After two decades in which opioid overdoses claimed more than 400,000 lives in the U.S., two universities have launched an online archive to store documents generated by the many lawsuits filed against drug companies for their role in creating the unprecedented societal crisis.
The goal of the Opioid Industry Documents Archive is to provide transparency into the strategies that were pursued by companies to increase sales of the painkillers — which led to countless cases of opioid use disorder, overdoses, and deaths — in order to prevent a similar episode from occurring again.
“All too often, the general public never gets the benefit from seeing and learning from litigation that takes place behind closed doors,” explained Caleb Alexander, a professor of epidemiology and medicine at the Johns Hopkins Bloomberg School of Public Health and founding director of its Center for Drug Safety and Effectiveness, which will help manage the archive.

Parts of the exercise:
1. From the opioid archive article, list the outcomes that the text says resulted from companies' push to increase painkiller sales.
2. Answer these questions from the opioid archive article.
(a) How many lives does the text say opioid overdoses claimed in the U.S. over two decades?
(b) What is the name of the online archive the universities launched?
(c) Which center will help manage the archive?
3. Reproduce the passage of the opioid archive article starting at "The goal of" and ending at "manage the archive.".

Material supplied:
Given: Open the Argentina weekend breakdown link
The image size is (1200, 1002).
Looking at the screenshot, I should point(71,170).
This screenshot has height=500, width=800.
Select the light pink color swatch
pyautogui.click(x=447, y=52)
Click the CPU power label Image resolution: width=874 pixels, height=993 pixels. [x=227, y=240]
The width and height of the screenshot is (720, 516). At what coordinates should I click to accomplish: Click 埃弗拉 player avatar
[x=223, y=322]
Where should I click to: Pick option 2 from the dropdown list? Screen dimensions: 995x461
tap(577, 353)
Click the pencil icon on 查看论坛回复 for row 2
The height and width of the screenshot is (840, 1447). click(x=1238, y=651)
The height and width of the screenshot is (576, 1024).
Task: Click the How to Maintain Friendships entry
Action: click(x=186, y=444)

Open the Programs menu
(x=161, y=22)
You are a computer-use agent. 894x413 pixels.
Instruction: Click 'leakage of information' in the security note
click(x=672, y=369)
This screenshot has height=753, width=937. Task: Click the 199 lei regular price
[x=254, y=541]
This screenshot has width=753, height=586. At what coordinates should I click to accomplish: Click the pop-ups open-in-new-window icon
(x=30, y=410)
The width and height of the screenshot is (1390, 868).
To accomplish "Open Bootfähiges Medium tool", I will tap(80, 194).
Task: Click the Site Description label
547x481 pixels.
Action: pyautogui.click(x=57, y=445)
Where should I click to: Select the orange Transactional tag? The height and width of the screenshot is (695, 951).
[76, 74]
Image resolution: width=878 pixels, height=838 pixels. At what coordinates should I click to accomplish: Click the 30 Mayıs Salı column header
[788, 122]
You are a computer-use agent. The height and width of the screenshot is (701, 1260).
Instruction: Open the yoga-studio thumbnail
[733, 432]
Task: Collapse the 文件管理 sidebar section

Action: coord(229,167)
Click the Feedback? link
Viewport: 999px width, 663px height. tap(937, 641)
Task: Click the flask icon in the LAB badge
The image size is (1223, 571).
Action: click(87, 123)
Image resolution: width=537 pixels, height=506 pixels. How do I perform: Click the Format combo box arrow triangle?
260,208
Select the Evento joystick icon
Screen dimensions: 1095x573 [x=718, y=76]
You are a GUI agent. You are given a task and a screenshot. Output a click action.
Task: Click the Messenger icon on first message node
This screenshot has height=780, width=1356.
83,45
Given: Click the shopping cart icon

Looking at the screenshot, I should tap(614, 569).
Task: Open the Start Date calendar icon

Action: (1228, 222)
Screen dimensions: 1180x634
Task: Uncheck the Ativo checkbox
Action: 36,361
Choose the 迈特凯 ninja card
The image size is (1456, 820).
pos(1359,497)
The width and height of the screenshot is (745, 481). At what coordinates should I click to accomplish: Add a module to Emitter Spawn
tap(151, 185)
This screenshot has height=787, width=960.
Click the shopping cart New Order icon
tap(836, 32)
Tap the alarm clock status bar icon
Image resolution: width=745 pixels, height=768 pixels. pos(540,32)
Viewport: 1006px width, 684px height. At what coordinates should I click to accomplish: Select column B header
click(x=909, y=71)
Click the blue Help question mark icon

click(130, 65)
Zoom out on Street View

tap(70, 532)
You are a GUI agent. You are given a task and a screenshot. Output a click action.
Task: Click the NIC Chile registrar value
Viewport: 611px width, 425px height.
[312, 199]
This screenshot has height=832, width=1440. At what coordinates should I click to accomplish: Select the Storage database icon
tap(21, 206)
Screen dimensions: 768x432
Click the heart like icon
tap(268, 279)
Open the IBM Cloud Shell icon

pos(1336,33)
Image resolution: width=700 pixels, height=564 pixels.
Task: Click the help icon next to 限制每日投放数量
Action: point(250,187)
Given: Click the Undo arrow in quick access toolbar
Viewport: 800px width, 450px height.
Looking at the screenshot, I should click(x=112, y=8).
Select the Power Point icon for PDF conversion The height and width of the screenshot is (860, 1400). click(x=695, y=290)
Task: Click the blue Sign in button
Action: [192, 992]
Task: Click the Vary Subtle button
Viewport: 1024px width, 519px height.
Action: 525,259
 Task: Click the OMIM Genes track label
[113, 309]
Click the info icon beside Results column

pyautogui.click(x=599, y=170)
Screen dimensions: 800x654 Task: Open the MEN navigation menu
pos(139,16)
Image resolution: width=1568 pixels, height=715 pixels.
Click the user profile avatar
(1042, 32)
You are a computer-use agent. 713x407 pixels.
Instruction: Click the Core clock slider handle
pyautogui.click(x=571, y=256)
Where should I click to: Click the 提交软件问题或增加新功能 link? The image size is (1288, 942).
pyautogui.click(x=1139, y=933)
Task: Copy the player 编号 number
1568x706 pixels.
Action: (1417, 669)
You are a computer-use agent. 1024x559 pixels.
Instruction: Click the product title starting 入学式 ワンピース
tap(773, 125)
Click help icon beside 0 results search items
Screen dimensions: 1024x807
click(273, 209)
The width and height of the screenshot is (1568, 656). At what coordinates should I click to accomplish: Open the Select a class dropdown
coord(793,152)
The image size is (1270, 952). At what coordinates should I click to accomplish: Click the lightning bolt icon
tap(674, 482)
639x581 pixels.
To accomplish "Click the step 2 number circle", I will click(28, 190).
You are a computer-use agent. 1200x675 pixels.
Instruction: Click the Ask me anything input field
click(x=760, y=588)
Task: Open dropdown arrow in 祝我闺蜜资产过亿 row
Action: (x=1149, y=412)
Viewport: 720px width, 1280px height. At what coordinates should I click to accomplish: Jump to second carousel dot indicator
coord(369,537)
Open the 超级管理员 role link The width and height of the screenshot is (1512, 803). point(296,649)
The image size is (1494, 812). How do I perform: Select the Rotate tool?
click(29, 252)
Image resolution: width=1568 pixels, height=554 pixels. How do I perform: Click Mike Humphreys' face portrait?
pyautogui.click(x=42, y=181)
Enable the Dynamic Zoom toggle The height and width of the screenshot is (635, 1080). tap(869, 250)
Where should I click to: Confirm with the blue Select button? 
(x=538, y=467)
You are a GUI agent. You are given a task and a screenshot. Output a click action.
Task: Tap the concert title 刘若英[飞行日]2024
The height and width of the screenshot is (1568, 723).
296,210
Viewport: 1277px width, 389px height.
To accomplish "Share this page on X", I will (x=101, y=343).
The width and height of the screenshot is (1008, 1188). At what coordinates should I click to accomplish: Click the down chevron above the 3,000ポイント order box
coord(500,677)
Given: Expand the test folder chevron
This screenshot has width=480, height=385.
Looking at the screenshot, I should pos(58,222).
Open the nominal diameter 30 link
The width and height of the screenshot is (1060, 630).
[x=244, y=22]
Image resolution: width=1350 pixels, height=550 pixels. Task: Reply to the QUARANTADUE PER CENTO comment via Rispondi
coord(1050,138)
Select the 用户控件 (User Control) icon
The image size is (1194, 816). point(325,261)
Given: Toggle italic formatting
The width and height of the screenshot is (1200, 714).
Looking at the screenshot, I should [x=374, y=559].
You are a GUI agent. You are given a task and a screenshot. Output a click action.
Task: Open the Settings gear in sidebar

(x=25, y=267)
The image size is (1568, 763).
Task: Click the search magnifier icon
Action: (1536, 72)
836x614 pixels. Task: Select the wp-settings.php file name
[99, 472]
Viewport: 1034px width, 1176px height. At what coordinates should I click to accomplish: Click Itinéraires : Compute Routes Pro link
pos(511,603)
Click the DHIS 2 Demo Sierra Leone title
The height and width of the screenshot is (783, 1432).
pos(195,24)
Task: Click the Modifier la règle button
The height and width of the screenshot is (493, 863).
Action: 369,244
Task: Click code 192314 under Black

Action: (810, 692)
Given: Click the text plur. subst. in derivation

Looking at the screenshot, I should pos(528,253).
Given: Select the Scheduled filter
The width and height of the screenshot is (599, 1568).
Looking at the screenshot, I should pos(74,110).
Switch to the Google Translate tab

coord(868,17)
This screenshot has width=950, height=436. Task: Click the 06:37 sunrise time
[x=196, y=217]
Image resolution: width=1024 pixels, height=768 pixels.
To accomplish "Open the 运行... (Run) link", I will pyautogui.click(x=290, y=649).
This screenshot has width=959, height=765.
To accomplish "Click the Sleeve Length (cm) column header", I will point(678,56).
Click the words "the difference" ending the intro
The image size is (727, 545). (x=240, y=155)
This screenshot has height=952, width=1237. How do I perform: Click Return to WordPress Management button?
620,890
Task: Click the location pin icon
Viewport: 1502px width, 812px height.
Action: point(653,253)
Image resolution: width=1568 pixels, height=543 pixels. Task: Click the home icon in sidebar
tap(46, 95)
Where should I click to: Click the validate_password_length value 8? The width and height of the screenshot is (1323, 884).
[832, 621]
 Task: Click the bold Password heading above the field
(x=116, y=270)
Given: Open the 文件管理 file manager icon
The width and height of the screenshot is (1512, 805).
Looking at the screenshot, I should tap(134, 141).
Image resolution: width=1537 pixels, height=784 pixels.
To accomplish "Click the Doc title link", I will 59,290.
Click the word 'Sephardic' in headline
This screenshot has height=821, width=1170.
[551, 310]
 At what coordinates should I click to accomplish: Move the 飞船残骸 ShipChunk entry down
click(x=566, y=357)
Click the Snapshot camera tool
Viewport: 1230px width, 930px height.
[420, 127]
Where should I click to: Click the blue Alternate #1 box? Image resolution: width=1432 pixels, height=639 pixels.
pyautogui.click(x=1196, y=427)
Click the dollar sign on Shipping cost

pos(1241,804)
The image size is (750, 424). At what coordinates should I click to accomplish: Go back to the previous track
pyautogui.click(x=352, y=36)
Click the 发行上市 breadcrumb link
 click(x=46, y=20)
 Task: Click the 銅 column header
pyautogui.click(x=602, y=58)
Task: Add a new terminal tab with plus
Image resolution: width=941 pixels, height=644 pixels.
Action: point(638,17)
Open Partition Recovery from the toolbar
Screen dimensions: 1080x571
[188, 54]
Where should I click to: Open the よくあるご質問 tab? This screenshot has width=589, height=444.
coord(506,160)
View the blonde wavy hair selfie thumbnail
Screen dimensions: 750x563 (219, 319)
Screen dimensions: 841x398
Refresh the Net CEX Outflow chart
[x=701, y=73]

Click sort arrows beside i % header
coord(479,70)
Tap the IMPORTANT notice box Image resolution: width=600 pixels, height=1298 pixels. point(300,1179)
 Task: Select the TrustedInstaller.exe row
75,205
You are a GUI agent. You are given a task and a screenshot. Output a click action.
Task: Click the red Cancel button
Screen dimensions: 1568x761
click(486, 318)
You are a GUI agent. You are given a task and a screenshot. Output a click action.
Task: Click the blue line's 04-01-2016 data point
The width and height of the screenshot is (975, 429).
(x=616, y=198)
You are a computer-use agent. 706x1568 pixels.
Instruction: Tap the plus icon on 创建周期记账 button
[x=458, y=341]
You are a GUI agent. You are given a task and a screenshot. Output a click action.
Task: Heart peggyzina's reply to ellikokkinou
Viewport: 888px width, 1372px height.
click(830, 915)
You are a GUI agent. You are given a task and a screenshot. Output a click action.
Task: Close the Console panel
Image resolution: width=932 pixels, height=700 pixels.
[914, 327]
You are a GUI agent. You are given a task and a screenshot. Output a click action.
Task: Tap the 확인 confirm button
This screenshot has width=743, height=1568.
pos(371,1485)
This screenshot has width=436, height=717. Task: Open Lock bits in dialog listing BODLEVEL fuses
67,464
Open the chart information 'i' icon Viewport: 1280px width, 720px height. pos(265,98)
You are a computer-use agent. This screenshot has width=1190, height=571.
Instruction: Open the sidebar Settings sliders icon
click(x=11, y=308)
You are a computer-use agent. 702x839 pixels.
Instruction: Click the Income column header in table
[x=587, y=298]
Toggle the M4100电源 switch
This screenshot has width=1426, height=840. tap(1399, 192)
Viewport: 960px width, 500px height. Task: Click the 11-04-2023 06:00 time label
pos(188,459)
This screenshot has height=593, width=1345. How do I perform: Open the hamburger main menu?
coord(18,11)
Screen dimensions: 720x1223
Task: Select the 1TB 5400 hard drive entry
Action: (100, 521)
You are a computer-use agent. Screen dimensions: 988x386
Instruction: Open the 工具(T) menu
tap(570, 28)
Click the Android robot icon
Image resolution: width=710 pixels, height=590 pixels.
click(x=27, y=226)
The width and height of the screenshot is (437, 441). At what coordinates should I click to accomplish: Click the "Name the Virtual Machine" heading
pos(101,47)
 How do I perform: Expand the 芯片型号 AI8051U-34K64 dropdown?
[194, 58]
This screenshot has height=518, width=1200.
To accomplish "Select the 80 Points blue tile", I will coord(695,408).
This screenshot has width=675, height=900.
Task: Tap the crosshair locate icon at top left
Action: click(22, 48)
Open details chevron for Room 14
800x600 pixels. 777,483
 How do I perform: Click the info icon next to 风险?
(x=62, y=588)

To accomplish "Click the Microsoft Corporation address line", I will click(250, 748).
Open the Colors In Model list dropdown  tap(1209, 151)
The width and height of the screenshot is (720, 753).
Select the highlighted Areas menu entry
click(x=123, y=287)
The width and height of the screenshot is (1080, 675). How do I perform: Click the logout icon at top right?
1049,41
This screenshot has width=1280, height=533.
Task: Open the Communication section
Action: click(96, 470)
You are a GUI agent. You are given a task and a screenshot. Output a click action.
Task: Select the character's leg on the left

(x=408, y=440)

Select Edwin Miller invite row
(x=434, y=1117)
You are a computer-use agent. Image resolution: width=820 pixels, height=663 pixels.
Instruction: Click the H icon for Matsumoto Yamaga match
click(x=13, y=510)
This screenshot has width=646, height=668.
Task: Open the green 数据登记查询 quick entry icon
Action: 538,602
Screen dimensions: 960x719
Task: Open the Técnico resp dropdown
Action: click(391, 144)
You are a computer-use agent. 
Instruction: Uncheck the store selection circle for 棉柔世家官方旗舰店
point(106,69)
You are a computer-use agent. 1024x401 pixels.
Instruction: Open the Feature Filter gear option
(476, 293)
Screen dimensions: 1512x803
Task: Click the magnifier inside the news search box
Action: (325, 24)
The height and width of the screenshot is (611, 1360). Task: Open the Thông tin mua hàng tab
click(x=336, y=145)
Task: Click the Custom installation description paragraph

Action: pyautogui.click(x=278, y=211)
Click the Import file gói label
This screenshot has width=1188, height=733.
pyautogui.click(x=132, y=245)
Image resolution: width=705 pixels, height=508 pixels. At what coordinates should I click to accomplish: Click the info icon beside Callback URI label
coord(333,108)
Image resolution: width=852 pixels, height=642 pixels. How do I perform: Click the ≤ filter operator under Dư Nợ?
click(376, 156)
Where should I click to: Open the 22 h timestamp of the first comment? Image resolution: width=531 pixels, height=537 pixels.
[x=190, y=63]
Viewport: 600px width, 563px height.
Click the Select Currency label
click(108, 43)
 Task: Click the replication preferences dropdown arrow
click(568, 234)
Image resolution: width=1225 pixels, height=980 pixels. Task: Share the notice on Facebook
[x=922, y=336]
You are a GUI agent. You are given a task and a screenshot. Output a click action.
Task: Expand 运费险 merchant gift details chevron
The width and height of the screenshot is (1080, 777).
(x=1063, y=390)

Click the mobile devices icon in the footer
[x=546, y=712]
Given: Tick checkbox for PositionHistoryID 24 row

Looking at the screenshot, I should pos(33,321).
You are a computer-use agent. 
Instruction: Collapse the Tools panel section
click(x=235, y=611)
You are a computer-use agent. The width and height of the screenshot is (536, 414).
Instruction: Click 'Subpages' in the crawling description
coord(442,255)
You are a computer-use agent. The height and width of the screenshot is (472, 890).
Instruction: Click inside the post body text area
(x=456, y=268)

Solved problems:
1.
- Countless cases of opioid use disorder
- Overdoses
- Deaths

2.
(a) More than 400,000
(b) The Opioid Industry Documents Archive
(c) The Center for Drug Safety and Effectiveness at the Johns Hopkins Bloomberg School of Public Health

3.
The goal of the Opioid Industry Documents Archive is to provide transparency into the strategies that were pursued by companies to increase sales of the painkillers — which led to countless cases of opioid use disorder, overdoses, and deaths — in order to prevent a similar episode from occurring again.
“All too often, the general public never gets the benefit from seeing and learning from litigation that takes place behind closed doors,” explained Caleb Alexander, a professor of epidemiology and medicine at the Johns Hopkins Bloomberg School of Public Health and founding director of its Center for Drug Safety and Effectiveness, which will help manage the archive.